County data (ZIP, shapefile, GeoJSON, CSV) uploaded to S3. File arrival handler detects county from path and writes job to queue.

Ph. 2

Queue-Driven Worker Orchestration

ECS worker polls on a 1-minute interval, claims one county job at a time. Successful jobs are removed; failures are retained for retry without blocking the rest of the batch.

Ph. 3

Archive Reading & File Classification

Recursively unpacks archives. LLM evaluates each candidate file — road centerlines, flood zones, and subdivision boundaries are rejected before any DB operations begin.

Ph. 4

LLM-Assisted Column Mapping

GPT-4o receives source column names + sample values and maps them to the target schema. Temperature=0 for deterministic output. A field named ACREAGE, Acres, legal_acre, or TP_AREA all resolve correctly.

Ph. 5

Chunked Idempotent Upsert

Records processed in 2,000-row chunks. Keyed on (prop_id, county) — safe to re-run on the same file. Geometry reprojected to WGS84; only Polygon/MultiPolygon types retained.

Ph. 6

Audit Logging & ETag Deduplication

ETag hash checked before processing. Unchanged files are skipped entirely — no download, no upsert. Partial progress logged to CloudWatch even on job failure.

NLP Search — 8 Stages

Users submit free-text questions through the Next.js map interface. The agent inspects the live database schema, writes SQL, self-reviews it, passes it through a deterministic read-only safety validator, executes it, and returns a plain-English answer — all in a single request. Conversation history is maintained across turns so users can refine without restating context.

Safety Guarantee

A rule-based validator rejects any SQL containing INSERT, UPDATE, DELETE, DROP, or TRUNCATE before execution — independent of the LLM. Cannot be bypassed through prompt manipulation.

Live Schema Introspection

The agent reads the actual database schema on each request rather than a hardcoded description. New columns are automatically available without any prompt updates.

Self-Review Step

After generating SQL, the agent re-reads its own query via sql_db_query_checker to catch logical or syntactic errors before execution, reducing retry loops.

Multi-Turn Sessions

Up to 20 prior turns are prepended to each prompt. Follow-up questions correctly reference prior context; sessions are isolated so concurrent users don't affect each other.

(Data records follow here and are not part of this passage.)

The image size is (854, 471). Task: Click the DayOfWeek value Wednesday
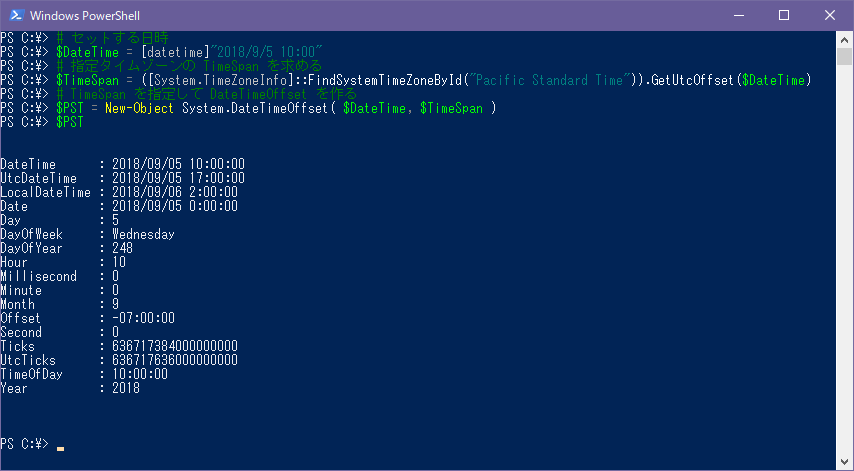(x=143, y=234)
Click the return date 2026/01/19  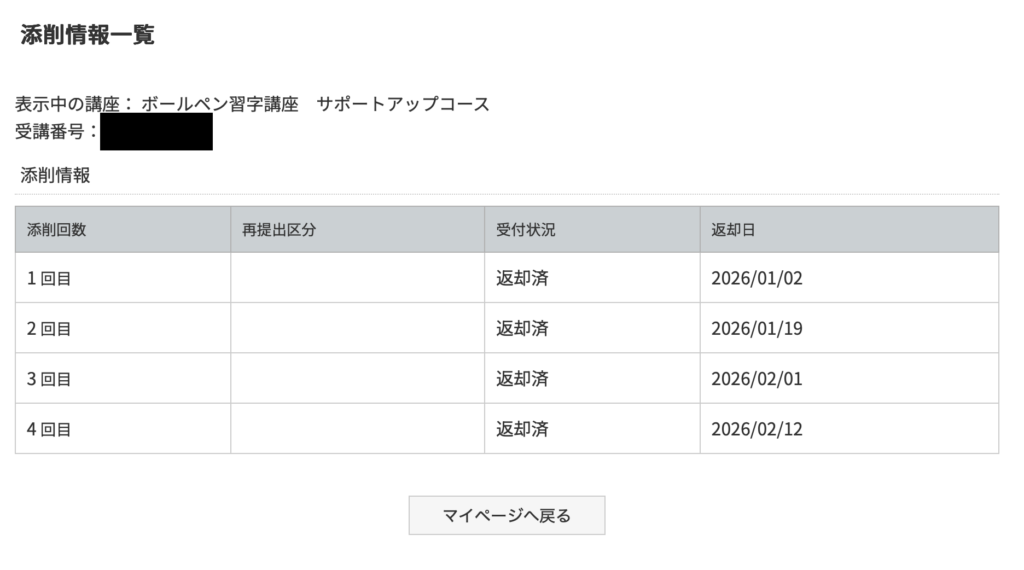[757, 329]
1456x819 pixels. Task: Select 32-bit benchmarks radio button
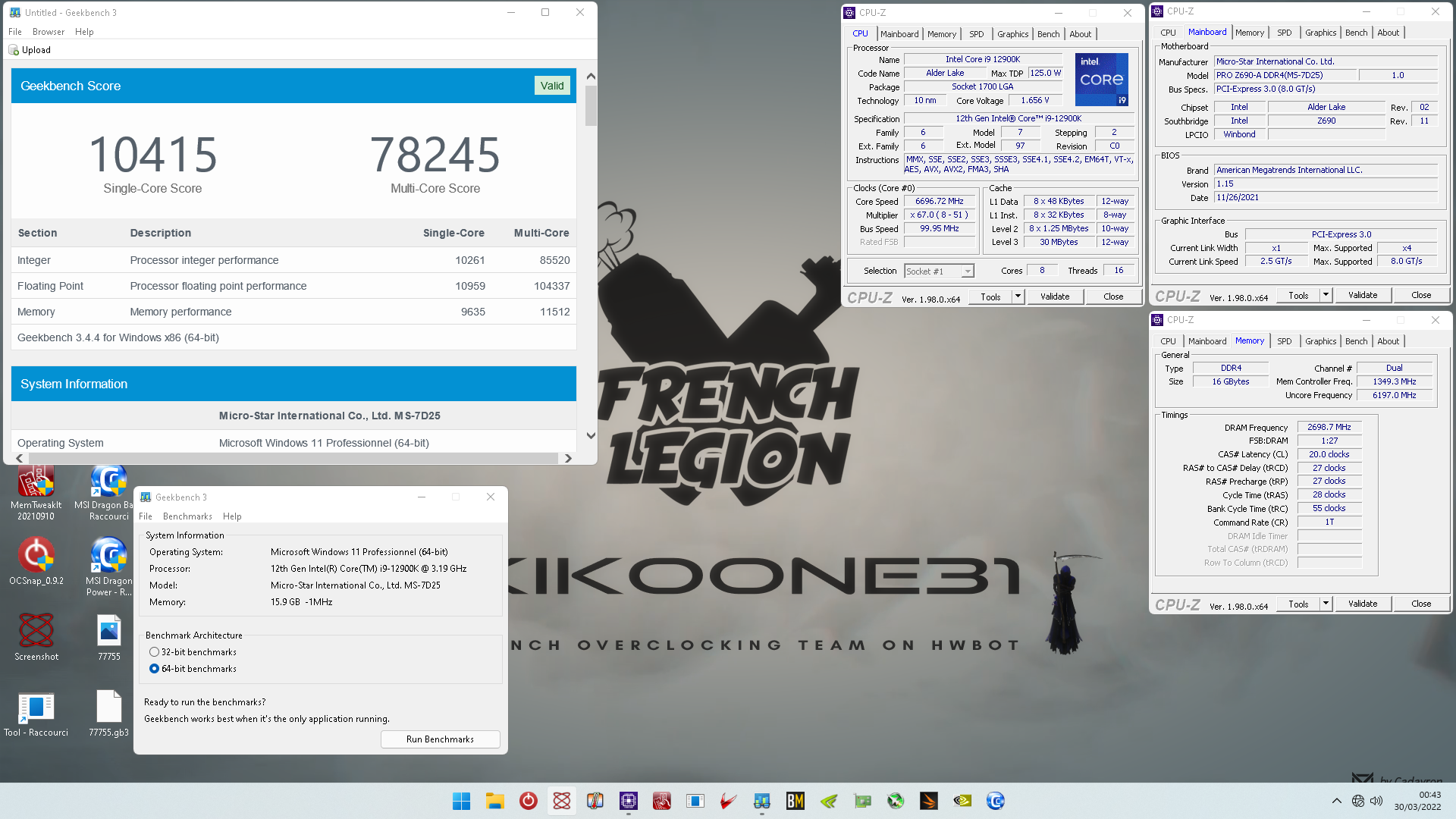pyautogui.click(x=155, y=651)
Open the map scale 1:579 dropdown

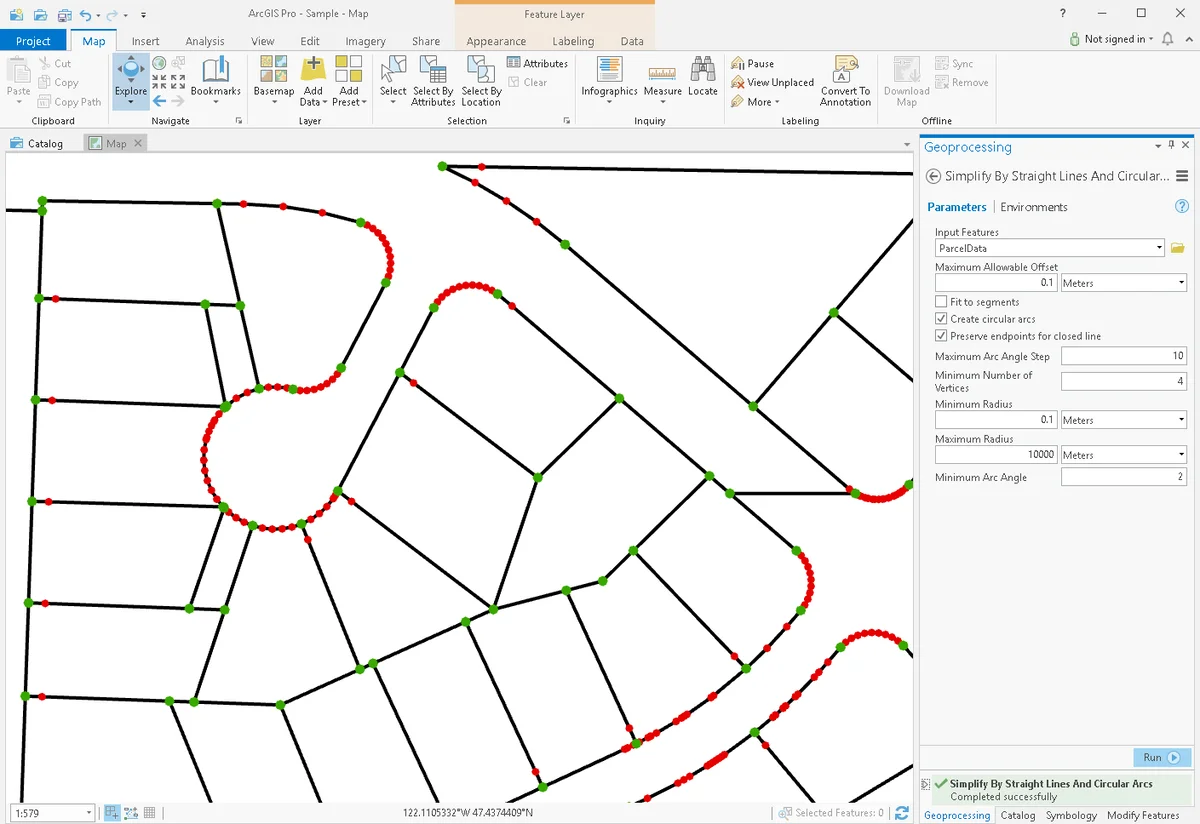(89, 813)
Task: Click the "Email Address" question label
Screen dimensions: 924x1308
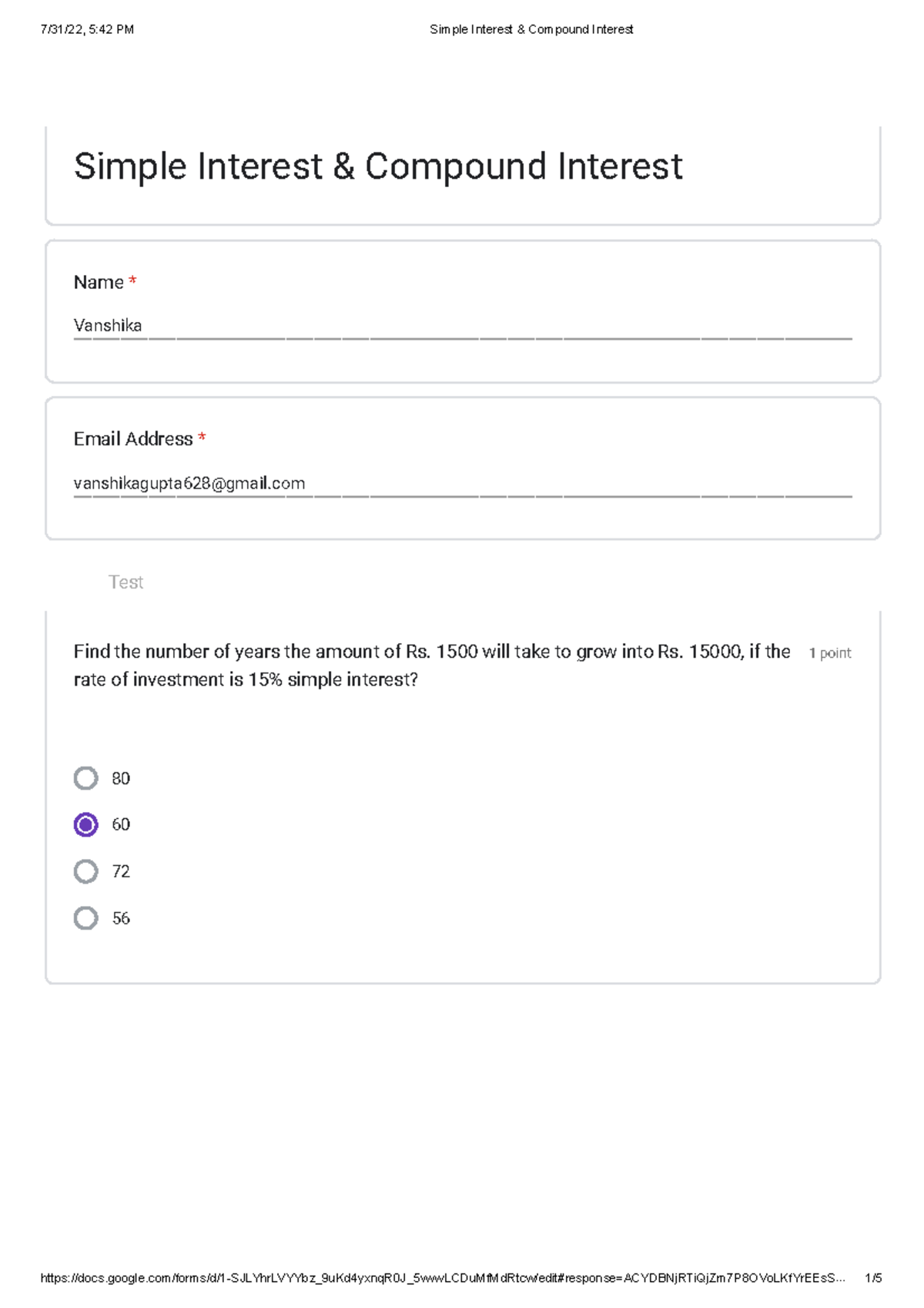Action: 133,439
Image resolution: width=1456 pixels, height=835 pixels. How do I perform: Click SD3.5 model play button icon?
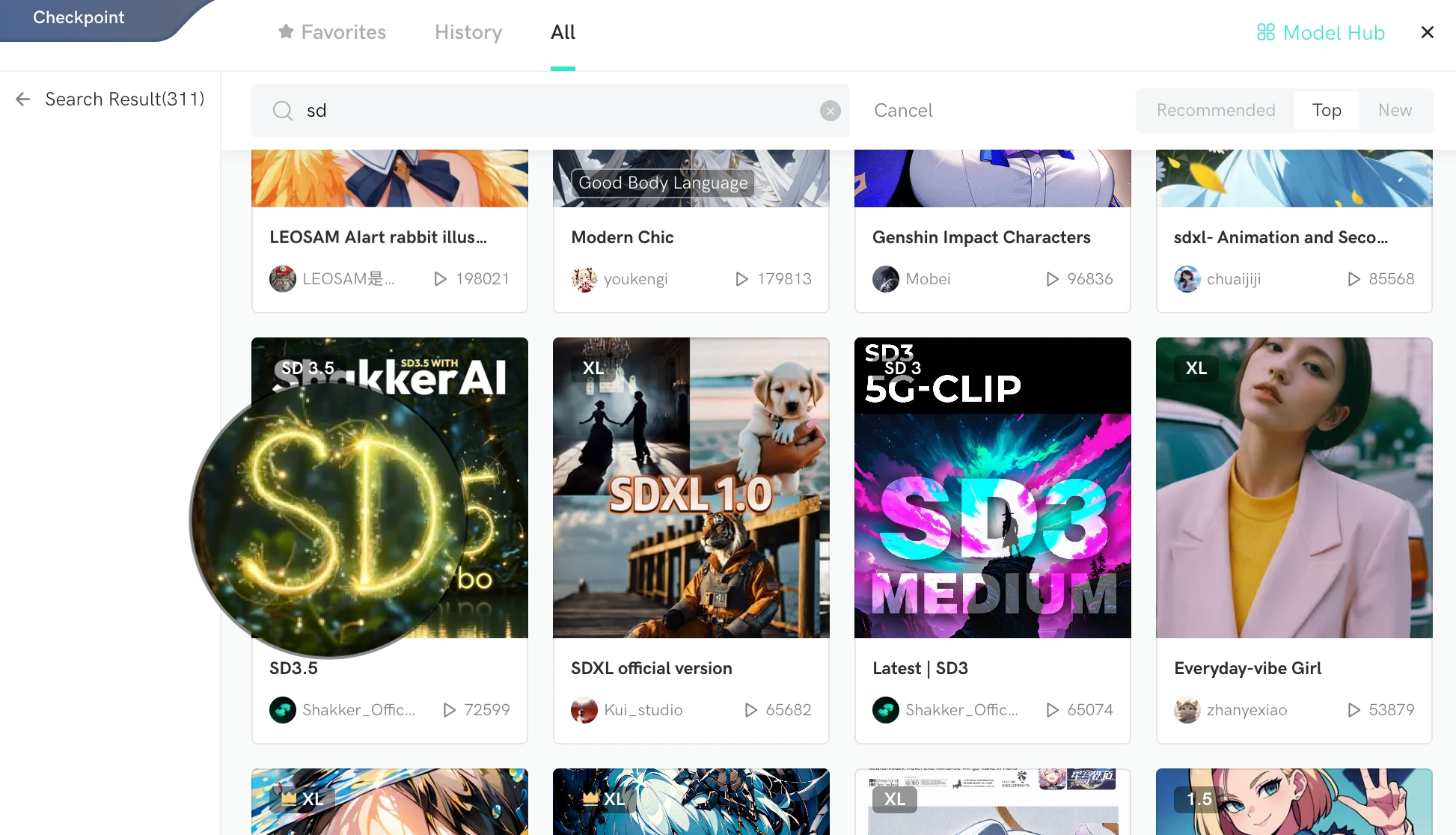pyautogui.click(x=448, y=710)
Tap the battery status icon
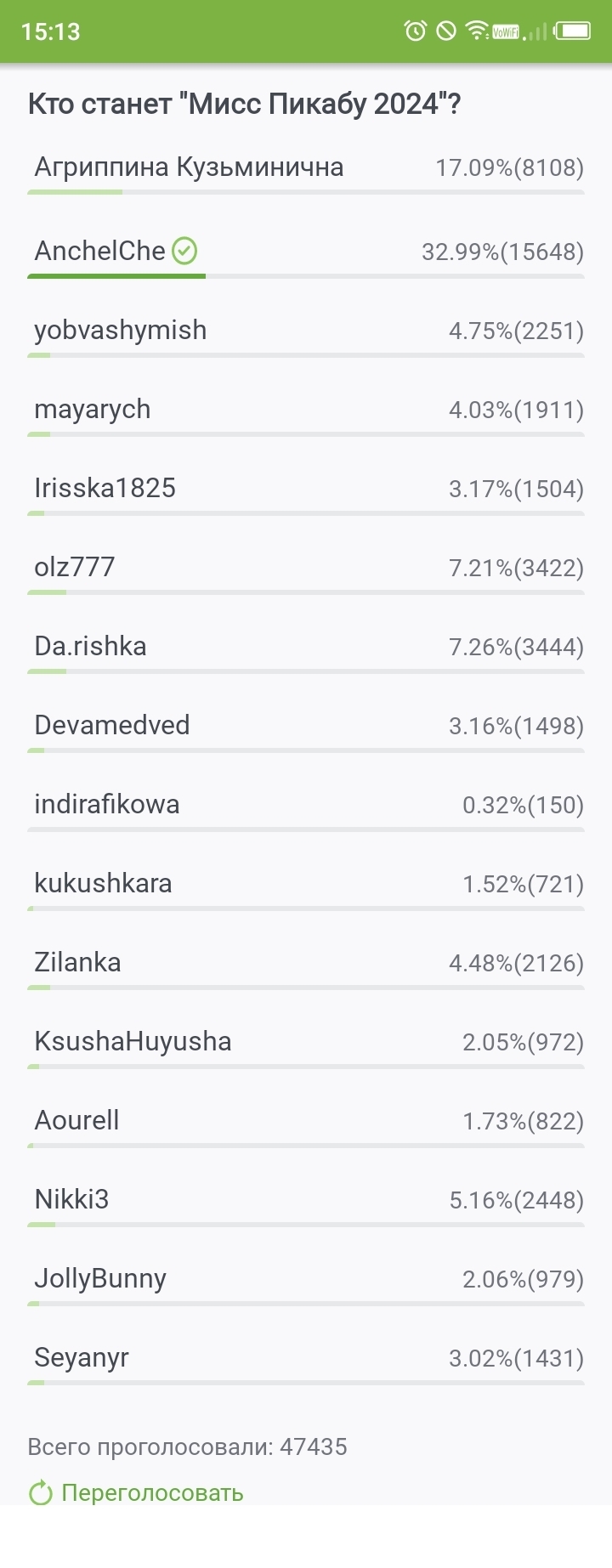 573,31
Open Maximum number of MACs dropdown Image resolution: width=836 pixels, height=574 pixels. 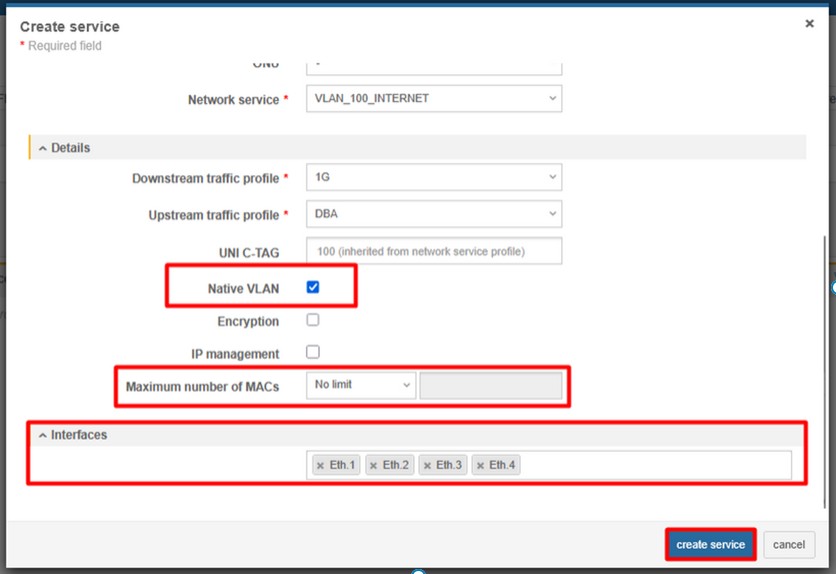[360, 385]
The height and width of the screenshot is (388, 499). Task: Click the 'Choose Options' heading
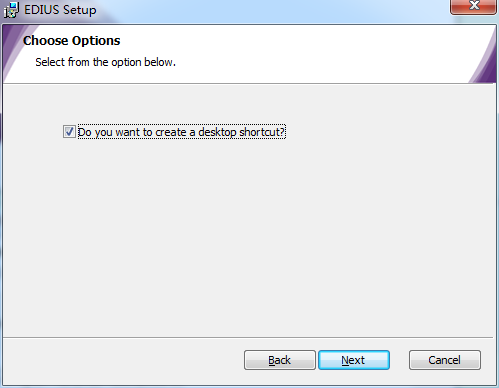[x=72, y=41]
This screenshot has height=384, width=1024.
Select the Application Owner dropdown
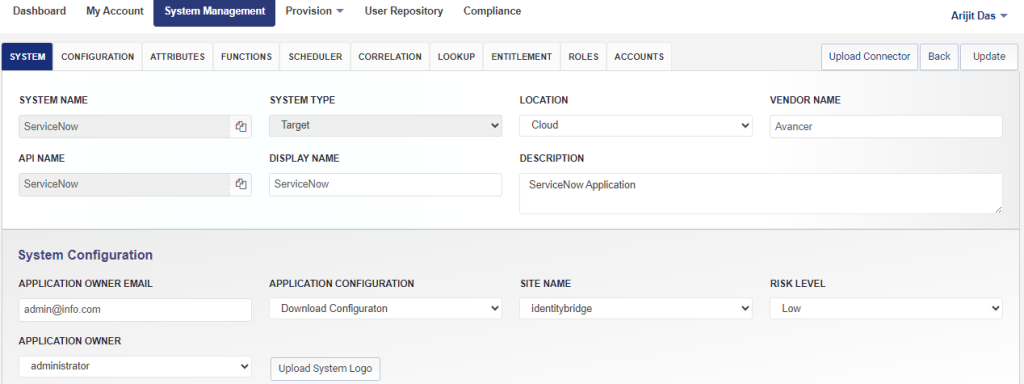pos(135,366)
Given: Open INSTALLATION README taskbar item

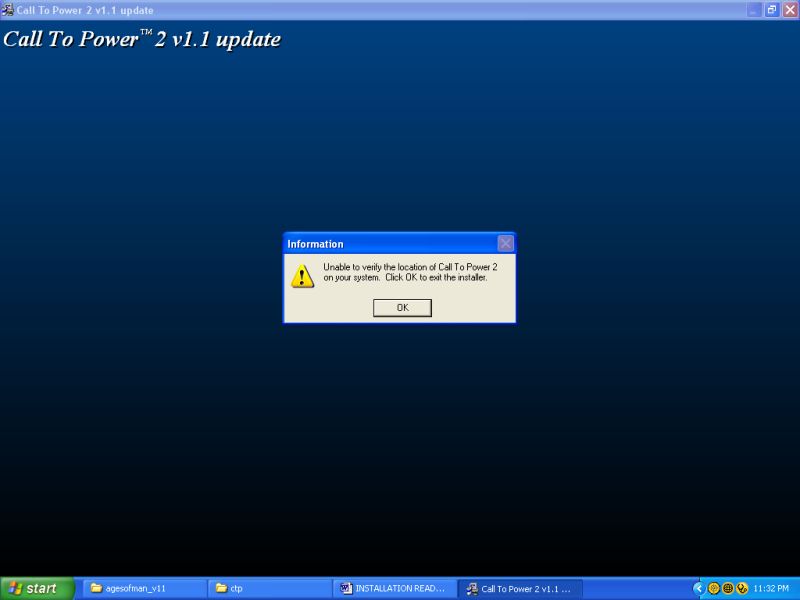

Example queries handled: acreage threshold filters, ownership lookups, county-level aggregates, multi-turn refinement ("now filter to parcels over 5 acres").

Results

30 min

Per-county processing
(from 8–16 hrs)

80–90%

Cost reduction
per county

$160–220k

Estimated annual
savings at 200 counties

Texas counties
processed

Validation — Rockwall County

The pipeline evaluated four layers in the Rockwall County GIS archive. Two were correctly ingested (parcel ownership polygons), two were correctly rejected (road centerlines, subdivision boundaries) — with no manual intervention required at any stage.

Layer	Geometry	Outcome
rockwall_ownership	Polygon	Ingested
rockwall_parcels	Polygon	Ingested
rockwall_roads	LineString	Rejected
rockwall_subdivisions	Polygon	Rejected

Tech Stack

Pipeline

Python AWS S3 AWS ECS PostgreSQL PostGIS GeoPandas psycopg3 boto3 OpenAI

NLP Search

LangChain GPT-4o FastAPI Next.js Pydantic

Capstone Presentation

Group 7 with the Diligence sponsor after the final presentation

Outcome

The system delivers a fully automated, county-agnostic ingestion pipeline with no county-specific code — any new county is added by uploading data to S3 and reviewing one generated JSON mapping file. Paired with an NLP search interface that removes the SQL barrier for non-technical users, the platform is production-ready for phased national rollout. Conservative projections estimate $160,000–$220,000 in annual labor savings at 200 counties, with additional ROI from accelerated deal sourcing and earlier geographic coverage.